Abstract :
[en] Chemokines and their receptors play a large role in the development and homeostasis of the immune system, as well as its timely recruitment upon tissue injury or inflammation. They are also key mediators in pathological conditions, including cancer and the drive of metastases. This thesis explores the multifaceted roles of the atypical chemokine receptor 3 (ACKR3) which does not signal through the G-protein pathways described for classical chemokine receptors but instead acts as a scavenger for its ligands, directing cell migration along chemokine gradients. More recently, it was shown to bind ligands outside of its described family, namely endogenous opioid peptides, making it the first dual opioid and chemokine receptor. This discovery opens up a novel approach to indirectly target the opioid system, with the potential to mitigate the side effects associated with direct targeting, which, although efficacious, poses serious challenges.

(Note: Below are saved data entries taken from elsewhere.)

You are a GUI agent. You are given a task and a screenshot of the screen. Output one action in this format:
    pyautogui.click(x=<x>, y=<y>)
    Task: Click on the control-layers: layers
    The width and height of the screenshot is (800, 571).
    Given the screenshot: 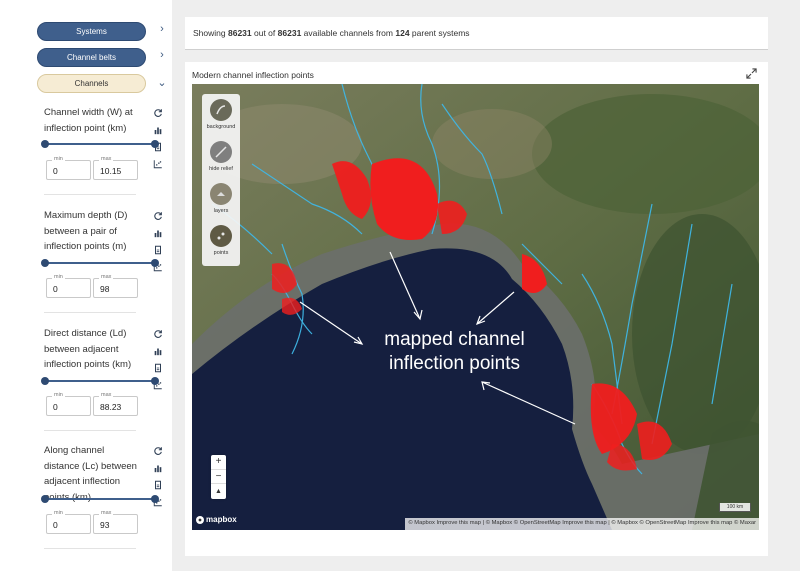 What is the action you would take?
    pyautogui.click(x=221, y=198)
    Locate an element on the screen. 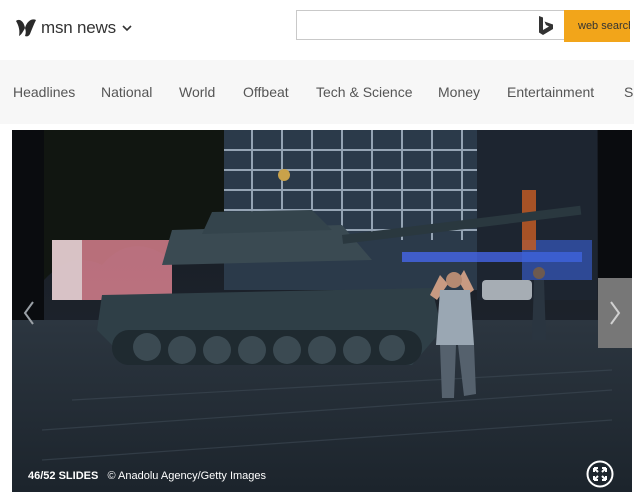 This screenshot has width=634, height=492. search-bar: web search is located at coordinates (465, 26).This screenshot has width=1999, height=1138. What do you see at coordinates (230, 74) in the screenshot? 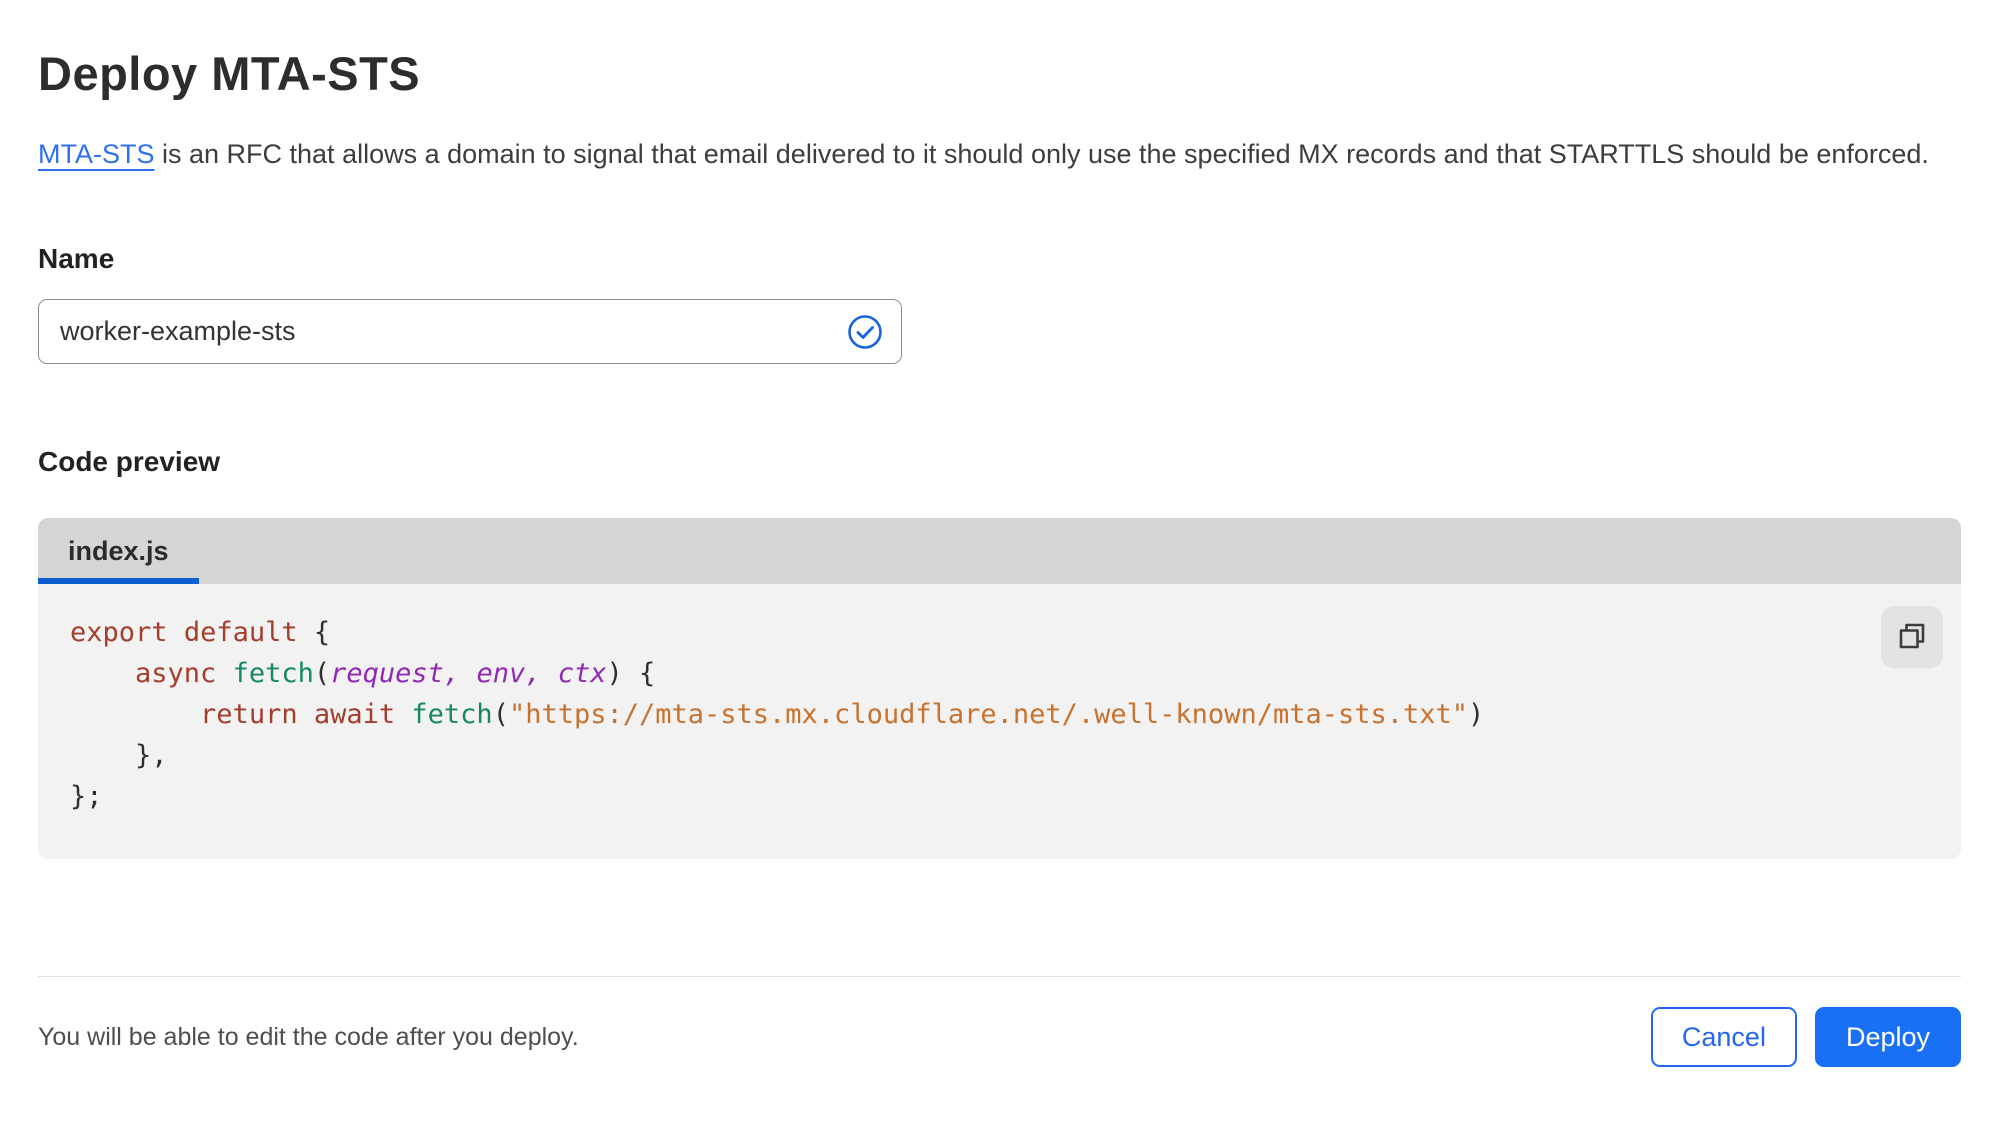
I see `page-title: Deploy MTA-STS` at bounding box center [230, 74].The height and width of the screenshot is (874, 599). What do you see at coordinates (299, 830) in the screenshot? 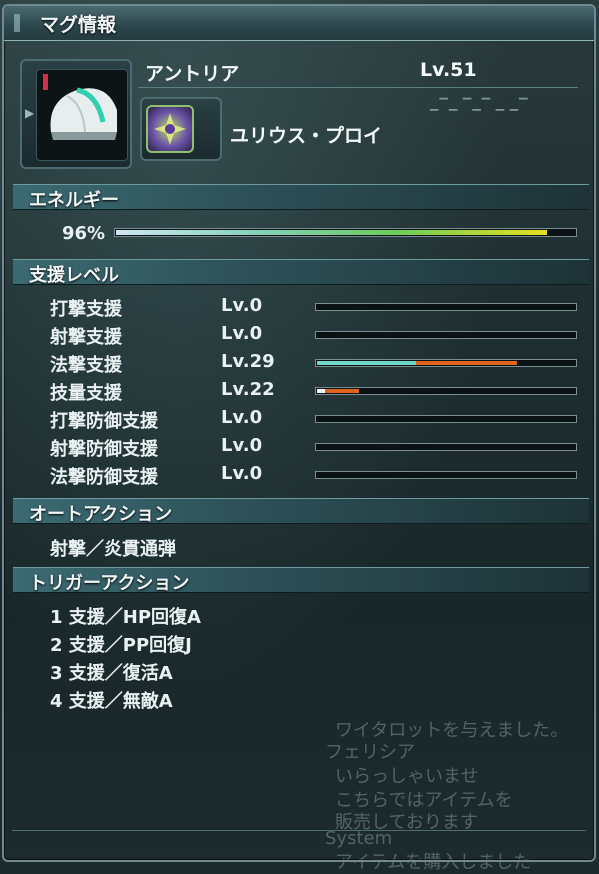
I see `bottom-divider` at bounding box center [299, 830].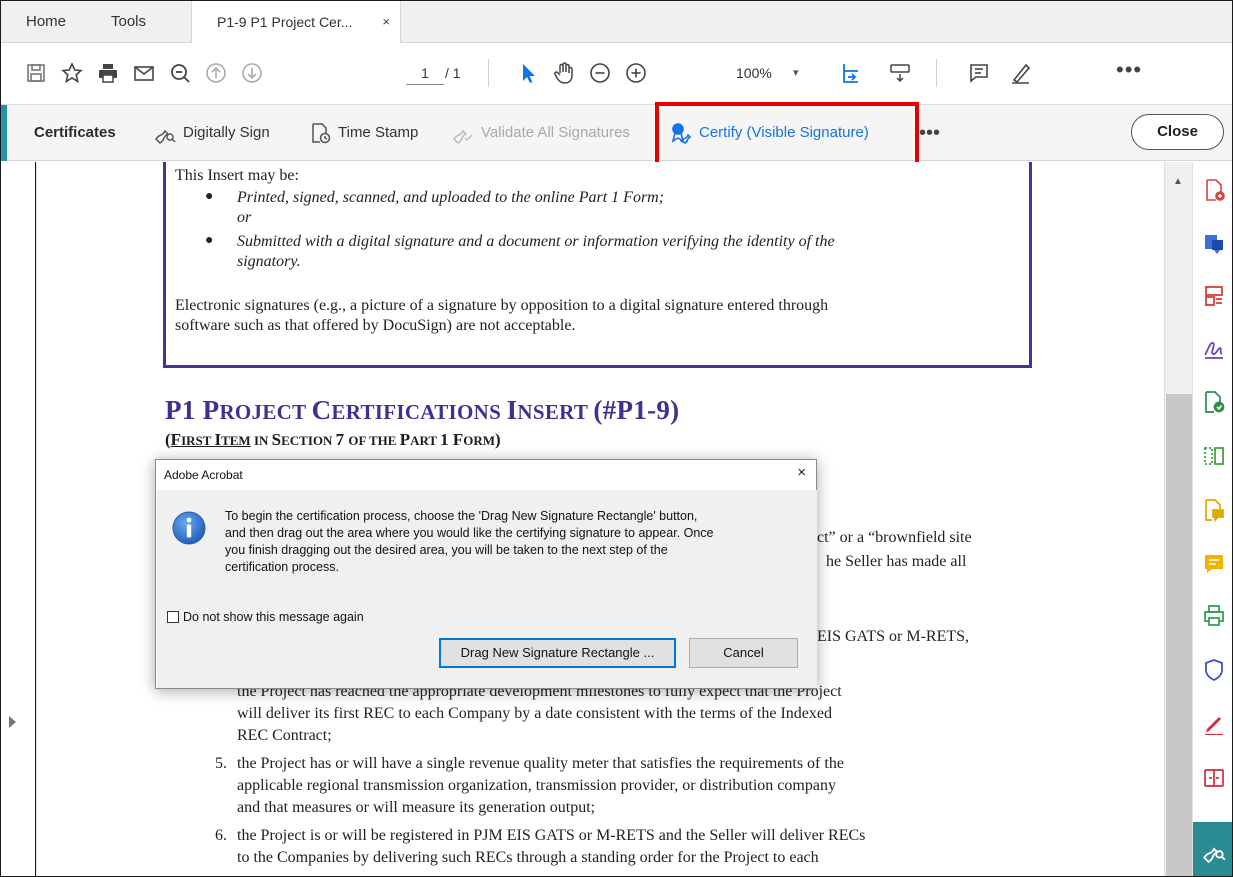 This screenshot has height=877, width=1233. Describe the element at coordinates (221, 836) in the screenshot. I see `item6-number: 6.` at that location.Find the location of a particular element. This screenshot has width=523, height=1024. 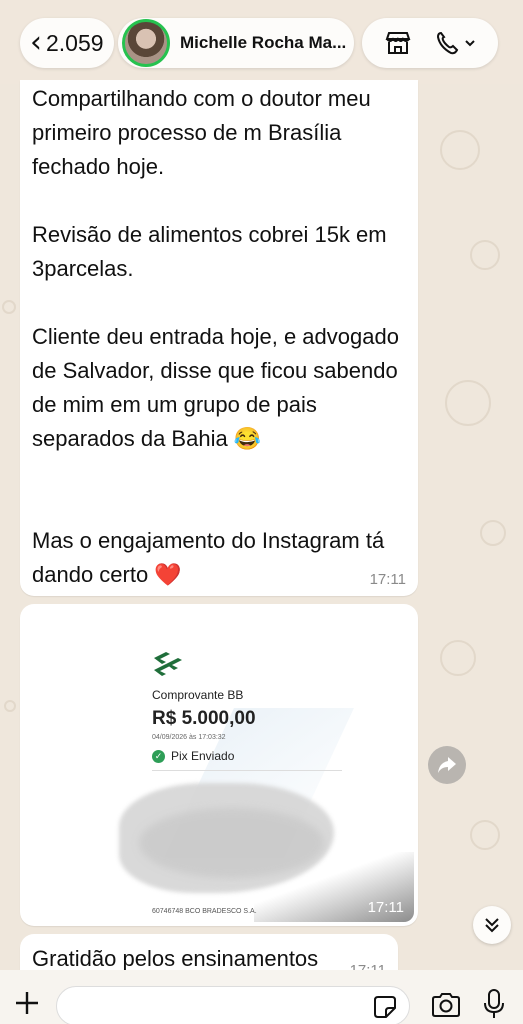

input-bar is located at coordinates (262, 997).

Hence, one of the aims of this thesis was to deepen our understanding of the interplay between ACKR3 and the opioid system. We also delved into the complex biology of ACKR3 and shed light on a novel aspect of its trafficking, namely its release in extracellular vesicles. This is one of several routes cells use to communicate and the discovery of ACKR3 in such vesicles, as well as the mechanisms behind its targeted release, may provide more clarity on the multiple roles this receptor endorses. Finally, this thesis also provided the opportunity to run an in-depth analysis of GPR182, a recently deorphanised G protein-coupled receptor which is also phylogenetically closest to ACKR3, exploring its ligand interactome.
Overall, this interdisciplinary investigation aims to bridge the knowledge gap surrounding ACKR3, providing insights into its role in the opioid system as well as a look into its complex extracellular trafficking profile. The inclusion of GPR182 aims at further enriching our understanding of chemokine receptor function and offering potential targets for therapeutic modulation.